-- Start of DATA FOR THIS EXERCISE --
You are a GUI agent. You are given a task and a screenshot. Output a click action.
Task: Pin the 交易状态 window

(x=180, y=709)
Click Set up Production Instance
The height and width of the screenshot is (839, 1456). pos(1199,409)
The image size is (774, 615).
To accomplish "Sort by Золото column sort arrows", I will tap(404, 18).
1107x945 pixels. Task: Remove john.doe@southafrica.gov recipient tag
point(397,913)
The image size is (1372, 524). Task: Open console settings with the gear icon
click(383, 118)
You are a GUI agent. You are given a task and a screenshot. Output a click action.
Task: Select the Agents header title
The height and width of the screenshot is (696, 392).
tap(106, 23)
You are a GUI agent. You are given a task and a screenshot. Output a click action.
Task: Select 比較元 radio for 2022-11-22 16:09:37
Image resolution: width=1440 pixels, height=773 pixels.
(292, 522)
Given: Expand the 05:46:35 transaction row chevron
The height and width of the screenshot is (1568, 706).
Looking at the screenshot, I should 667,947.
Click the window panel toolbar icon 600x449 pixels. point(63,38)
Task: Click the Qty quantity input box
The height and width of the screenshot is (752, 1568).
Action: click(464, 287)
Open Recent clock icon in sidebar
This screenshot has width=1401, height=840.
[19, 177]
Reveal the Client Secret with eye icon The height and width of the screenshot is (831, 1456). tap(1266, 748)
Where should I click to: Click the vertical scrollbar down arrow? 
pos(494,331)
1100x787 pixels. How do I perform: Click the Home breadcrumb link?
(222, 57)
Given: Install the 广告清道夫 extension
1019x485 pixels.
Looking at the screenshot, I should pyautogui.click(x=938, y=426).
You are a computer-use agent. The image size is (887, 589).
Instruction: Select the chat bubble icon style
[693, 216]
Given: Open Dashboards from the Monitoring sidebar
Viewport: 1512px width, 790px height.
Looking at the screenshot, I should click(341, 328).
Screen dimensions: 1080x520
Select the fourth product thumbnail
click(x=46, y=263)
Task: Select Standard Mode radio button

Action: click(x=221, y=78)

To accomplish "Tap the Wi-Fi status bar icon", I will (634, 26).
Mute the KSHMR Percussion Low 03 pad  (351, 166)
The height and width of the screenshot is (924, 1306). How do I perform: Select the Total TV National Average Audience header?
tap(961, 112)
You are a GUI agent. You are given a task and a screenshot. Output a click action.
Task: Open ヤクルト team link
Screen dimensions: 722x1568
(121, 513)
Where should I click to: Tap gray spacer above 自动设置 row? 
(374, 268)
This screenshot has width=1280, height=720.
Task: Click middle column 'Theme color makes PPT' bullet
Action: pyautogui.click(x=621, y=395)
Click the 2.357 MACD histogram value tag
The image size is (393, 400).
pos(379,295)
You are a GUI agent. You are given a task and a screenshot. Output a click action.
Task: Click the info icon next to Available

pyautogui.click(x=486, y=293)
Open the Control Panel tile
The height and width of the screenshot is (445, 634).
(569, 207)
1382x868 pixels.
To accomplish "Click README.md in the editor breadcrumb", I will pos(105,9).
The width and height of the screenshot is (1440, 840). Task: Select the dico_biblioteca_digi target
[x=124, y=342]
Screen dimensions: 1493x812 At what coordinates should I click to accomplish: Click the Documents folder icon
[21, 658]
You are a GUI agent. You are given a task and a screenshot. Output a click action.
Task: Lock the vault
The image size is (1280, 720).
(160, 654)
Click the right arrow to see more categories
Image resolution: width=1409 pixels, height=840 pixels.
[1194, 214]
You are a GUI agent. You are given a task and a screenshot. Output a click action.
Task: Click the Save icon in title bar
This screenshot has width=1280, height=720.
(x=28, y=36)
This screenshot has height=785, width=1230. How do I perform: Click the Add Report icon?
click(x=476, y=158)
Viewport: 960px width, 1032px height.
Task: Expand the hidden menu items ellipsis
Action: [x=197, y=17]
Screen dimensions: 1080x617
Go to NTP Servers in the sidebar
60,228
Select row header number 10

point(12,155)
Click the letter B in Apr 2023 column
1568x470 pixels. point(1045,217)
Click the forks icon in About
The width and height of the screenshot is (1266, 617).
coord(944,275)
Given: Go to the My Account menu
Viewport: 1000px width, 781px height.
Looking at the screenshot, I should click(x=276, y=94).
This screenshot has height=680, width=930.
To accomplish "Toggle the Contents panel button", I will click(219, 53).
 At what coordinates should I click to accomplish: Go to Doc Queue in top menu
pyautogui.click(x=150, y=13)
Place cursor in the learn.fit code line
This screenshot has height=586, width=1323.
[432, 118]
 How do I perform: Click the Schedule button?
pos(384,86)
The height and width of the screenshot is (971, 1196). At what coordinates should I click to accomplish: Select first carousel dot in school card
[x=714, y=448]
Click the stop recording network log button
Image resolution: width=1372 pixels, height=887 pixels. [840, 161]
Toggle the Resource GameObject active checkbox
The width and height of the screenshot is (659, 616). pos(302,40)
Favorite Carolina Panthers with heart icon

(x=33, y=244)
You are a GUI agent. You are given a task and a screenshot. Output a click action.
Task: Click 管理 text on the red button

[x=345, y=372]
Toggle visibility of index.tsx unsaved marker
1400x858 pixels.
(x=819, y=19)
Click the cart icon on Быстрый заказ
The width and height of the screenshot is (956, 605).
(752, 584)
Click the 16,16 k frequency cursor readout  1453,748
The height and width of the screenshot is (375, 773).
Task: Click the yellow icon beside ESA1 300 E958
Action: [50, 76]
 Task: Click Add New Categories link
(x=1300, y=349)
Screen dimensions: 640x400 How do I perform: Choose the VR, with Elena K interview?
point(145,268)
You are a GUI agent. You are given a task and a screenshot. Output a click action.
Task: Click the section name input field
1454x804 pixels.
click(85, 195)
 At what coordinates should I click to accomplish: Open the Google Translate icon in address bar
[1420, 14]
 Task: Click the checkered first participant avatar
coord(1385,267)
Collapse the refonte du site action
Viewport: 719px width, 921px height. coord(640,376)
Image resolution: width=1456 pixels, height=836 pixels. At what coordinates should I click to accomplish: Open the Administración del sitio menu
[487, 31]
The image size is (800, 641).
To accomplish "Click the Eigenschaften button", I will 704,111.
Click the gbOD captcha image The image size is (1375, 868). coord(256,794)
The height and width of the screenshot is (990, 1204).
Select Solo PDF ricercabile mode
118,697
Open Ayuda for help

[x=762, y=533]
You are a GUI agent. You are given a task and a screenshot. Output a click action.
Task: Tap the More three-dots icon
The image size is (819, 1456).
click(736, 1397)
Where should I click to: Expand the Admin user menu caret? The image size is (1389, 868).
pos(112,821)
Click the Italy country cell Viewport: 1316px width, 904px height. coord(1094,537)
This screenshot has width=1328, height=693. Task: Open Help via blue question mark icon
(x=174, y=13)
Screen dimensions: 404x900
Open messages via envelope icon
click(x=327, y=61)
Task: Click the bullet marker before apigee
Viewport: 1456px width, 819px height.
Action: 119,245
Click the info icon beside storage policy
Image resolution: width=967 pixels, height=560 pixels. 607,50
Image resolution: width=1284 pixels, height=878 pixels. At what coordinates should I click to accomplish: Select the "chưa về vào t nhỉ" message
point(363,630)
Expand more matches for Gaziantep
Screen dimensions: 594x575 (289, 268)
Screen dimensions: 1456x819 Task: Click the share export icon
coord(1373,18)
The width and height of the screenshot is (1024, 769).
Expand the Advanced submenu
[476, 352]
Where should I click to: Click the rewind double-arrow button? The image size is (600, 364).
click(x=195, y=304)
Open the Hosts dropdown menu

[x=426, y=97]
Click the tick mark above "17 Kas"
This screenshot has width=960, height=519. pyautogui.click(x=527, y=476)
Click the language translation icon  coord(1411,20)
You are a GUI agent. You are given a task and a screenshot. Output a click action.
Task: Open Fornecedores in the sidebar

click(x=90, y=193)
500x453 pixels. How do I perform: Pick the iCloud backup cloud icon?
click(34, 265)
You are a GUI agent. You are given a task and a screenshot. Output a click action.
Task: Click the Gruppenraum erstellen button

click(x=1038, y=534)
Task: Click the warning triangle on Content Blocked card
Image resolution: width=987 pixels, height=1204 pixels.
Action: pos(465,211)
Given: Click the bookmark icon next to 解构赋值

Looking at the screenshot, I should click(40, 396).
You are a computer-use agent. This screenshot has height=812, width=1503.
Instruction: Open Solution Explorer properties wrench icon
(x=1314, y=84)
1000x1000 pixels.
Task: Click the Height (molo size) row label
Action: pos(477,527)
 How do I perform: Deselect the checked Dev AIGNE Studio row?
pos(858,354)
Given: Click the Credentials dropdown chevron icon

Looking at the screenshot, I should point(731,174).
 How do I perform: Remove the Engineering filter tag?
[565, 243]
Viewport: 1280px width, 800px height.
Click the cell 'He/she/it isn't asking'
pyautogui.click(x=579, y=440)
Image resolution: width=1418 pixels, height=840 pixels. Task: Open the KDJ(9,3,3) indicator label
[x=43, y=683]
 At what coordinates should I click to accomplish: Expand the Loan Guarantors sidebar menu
-- End of DATA FOR THIS EXERCISE --
**SHORT TASK:**
Reproduce the lines of the material above word for word, from the line with "This screenshot has height=680, width=930." to the line with "pos(384,86)", including both of those lines.

**FULL OUTPUT:**
This screenshot has height=680, width=930.
To accomplish "Toggle the Contents panel button", I will click(219, 53).
 At what coordinates should I click to accomplish: Go to Doc Queue in top menu
pyautogui.click(x=150, y=13)
Place cursor in the learn.fit code line
This screenshot has height=586, width=1323.
[432, 118]
 How do I perform: Click the Schedule button?
pos(384,86)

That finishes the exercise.